Al contrario que en el siglo XIX, el poché no se limita ya a ser un signo gráfico, sino que se anuncia a la mínima ocasión en la vida diaria por medio de llamativas señales de “no pasar”, por cordones rojos o cintas azules sujetas por espantosos bolardos móviles de acero inoxidable, o por el universal cartel de “privado”. Basta pasear por un museo de una ciudad, por un atiborrado centro comercial, por un aeropuerto o por una clínica odontológica para ver que la mayor parte de sus espacios pertenecen al universo del poché. ¿Está la arquitectura destinada a representar una permanente escenografía de las jerarquías del acceso? ¿No es el poché el signo de una perpetua alienación?

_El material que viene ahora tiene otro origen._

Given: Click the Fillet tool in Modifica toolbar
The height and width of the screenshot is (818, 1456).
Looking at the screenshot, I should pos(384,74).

El hecho de no poder traspasar las líneas que delimita el poché nos convierte en ciudadanos de una clase especial: turistas, clientes o usuarios. El poché funciona, en este sentido, como un eficaz portero de discoteca. Remarca fronteras de modos que resultan invisibles pero ciertos. Quien puede sumergirse en el poché no es que habite lo secreto o lo invisible, sino que vive la secreta alegría de un permiso de circular dentro de la arquitectura, aun llevando calcetines blancos.
Poché is still with us, and it has become a symbol that goes beyond distinguishing between servant and served spaces, adjusting different parts of the architecture, or providing the visual balance worthy of any beautiful plan. By definition, poché is a place where neither our feet nor our gaze can rest, and yet today it spreads like a stain of spent oil.

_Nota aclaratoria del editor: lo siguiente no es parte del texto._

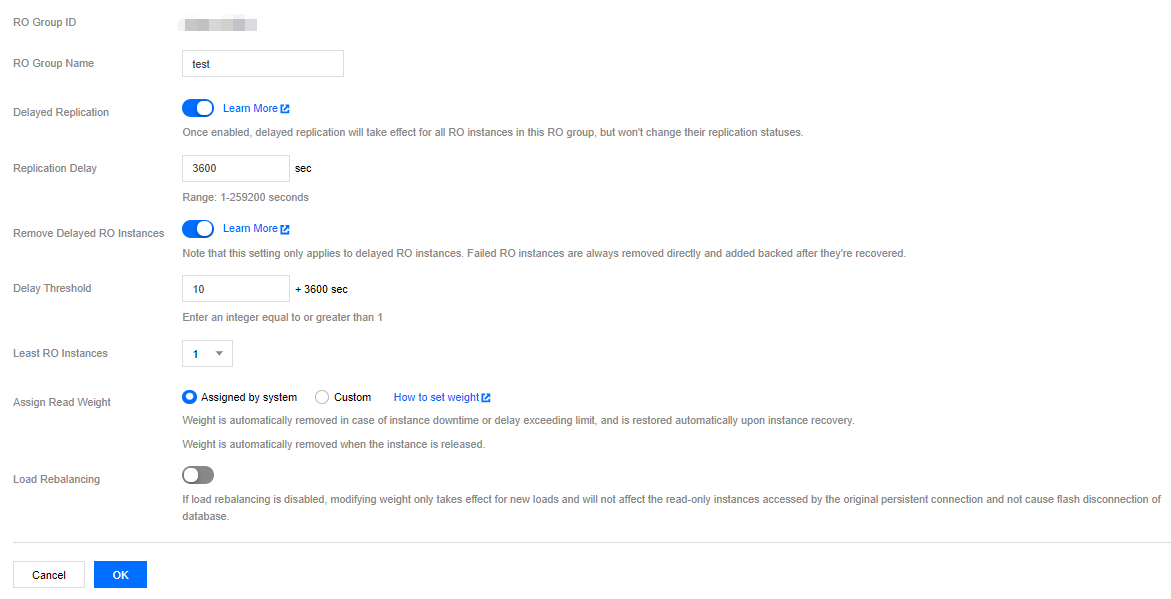The image size is (1171, 599).
Task: Select the Assigned by system radio option
Action: (190, 397)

Unlike in the 19th century, poché is no longer just a graphic symbol. It now reveals itself at every opportunity in daily life through bold “no entry” signs, red ropes or blue tapes held by unsightly mobile stainless steel bollards, or the ubiquitous “private” sign. A walk through a city museum, a crowded shopping mall, an airport, or a dental clinic shows that most of their spaces belong to the world of poché. Is architecture destined to forever represent the stage set for the hierarchies of access? Isn’t poché the symbol of a perpetual alienation?
The fact that we cannot cross the lines that poché draws makes us a special kind of citizen: tourists, clients, or users. Poché is, in this sense, an efficient nightclub bouncer. It marks boundaries in ways that are invisible but real. Those who can immerse themselves in poché don’t inhabit what is secret or unseen; they experience the quiet joy of having the permission to move within the architecture—even while wearing white socks.